Cambridge Bible Plummer
16. lovest thou me?] Jesus drops the ‘more than these,’ which the humbled Apostle had shrunk from answering, but retains His own word for ‘love.’ S. Peter answers exactly as before.
Feed my sheep] Better, Tend, or shepherd, My sheep. The word rendered ‘feed’ in Joh_21:15; Joh_21:17 (boskein) means ‘supply with food.’ Comp. Mat_8:30; Mat_8:33; Mar_5:11; Mar_5:14; Luk_8:32; Luk_8:34; Luk_15:15 (the only other passages where the word occurs in N.T.) of the feeding of the herd of swine. The word used here (poimainein) means rather ‘be shepherd to.’ It is used literally Luk_17:7; 1Co_9:7; and figuratively Mat_2:6; Act_20:28; 1Pe_5:2. Comp. Judges 12; Rev_2:27; Rev_7:17; Rev_12:5; Rev_19:15. Tending implies more of guidance and government than feeding does. The lambs, which can go no distance, scarcely require guidance, their chief need is food. The sheep require both.
Pop Comm Bible Schaff
Joh_21:16. He saith to him again a second time, Simon, son of John, lovest thou me? The same verb (‘lovest’) which had been used by our Lord in His first question again occurs here, and the question only differs from the first in the gracious omission of the words more than these. Jesus had appreciated the motive which had led peter in his previous reply to avoid all comparison between his own love to Jesus and that of others. He accepts the evidence of humility afforded by His apostle, and in that direction at least will no longer test him.

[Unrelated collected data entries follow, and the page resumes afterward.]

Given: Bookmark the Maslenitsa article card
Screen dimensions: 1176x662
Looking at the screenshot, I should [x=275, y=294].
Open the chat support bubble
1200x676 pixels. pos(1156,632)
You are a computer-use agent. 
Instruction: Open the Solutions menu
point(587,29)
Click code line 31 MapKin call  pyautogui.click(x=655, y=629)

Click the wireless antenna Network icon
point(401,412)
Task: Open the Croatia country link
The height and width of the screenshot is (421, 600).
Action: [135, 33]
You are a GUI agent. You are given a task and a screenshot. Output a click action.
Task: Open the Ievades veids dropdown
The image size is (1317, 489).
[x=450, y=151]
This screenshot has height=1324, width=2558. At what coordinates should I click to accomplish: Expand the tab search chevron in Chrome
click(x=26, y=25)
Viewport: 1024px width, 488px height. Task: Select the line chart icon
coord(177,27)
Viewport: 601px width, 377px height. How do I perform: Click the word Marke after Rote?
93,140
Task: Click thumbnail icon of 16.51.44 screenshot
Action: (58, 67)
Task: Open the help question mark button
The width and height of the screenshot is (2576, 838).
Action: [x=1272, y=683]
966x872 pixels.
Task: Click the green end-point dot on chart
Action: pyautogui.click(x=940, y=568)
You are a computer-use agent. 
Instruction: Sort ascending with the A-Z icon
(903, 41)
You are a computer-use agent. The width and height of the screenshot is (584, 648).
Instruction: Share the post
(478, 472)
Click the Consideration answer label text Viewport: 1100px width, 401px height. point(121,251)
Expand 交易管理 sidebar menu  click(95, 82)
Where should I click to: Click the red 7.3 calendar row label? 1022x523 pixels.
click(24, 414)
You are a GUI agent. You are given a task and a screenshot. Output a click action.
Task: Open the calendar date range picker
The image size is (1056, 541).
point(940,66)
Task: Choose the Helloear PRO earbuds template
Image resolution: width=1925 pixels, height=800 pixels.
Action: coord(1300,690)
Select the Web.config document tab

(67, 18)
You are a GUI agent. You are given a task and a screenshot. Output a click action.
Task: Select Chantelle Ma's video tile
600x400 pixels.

He saith unto him, Yea, Lord; thou knowest that Ilove thee. Peter’s reply is in exactly the same tetras as before; the word ‘I love’ being that which he had previously used, and not that used by Jesus.
He saith unto him, Be shepherd of my sheep. See on next verse.
Cambridge Bible Plummer
17. the third time] He had denied thrice, and must thrice affirm his love. This time Jesus makes a further concession: He not only ceases to urge the ‘more than these,’ but He adopts S. Peter’s own word, philein. The Apostle had rejected Christ’s standard and taken one of his own, about which he could be more sure; and Christ now questions the Apostle’s own standard. This is why ‘Peter was grieved’ so much; not merely at the threefold question recalling his threefold denial, not merely at his devotion being questioned more than once, but that the humble form of love which he had professed, and that without boastful comparison with others, and without rash promises about the future, should seem to be doubted by his Lord.
thou knowest all things; thou knowest] Once more we have two words for ‘know’ in the original and only one in the A. V. (Comp. Joh_7:27, Joh_8:55, Joh_13:7, Joh_14:7.) The first ‘knowest’ (oidas) refers to Christ’s supernatural intuition, as in Joh_21:15-16 : the second ‘knowest’ (ginôskeis) to His experience and discernment; Thou recognisest, perceivest, seest, that I love Thee. See on Joh_2:24-25.
Feed my sheep] It is doubtful whether we have or have not precisely the same word for ‘sheep’ here as in Joh_21:16. The Greek word here according to the best authorities is undoubtedly a diminutive (probatia, not probata); in Joh_21:16 the evidence is pretty evenly balanced between probatia and probata (‘little sheep’ and ‘sheep’). One is tempted to adopt S. Ambrose’s order in Joh_21:15-17—‘lambs,’ ‘little sheep,’ ‘sheep’ (agnos, oviculas, oves), which seems also to have been the reading of the old Syriac: but the balance of evidence is against it. But without counting the possible difference between ‘little sheep’ and ‘sheep,’ there are three important distinctions obliterated in the A. V.,—the two words rendered ‘love,’ the two rendered ‘feed,’ and the two rendered ‘know.’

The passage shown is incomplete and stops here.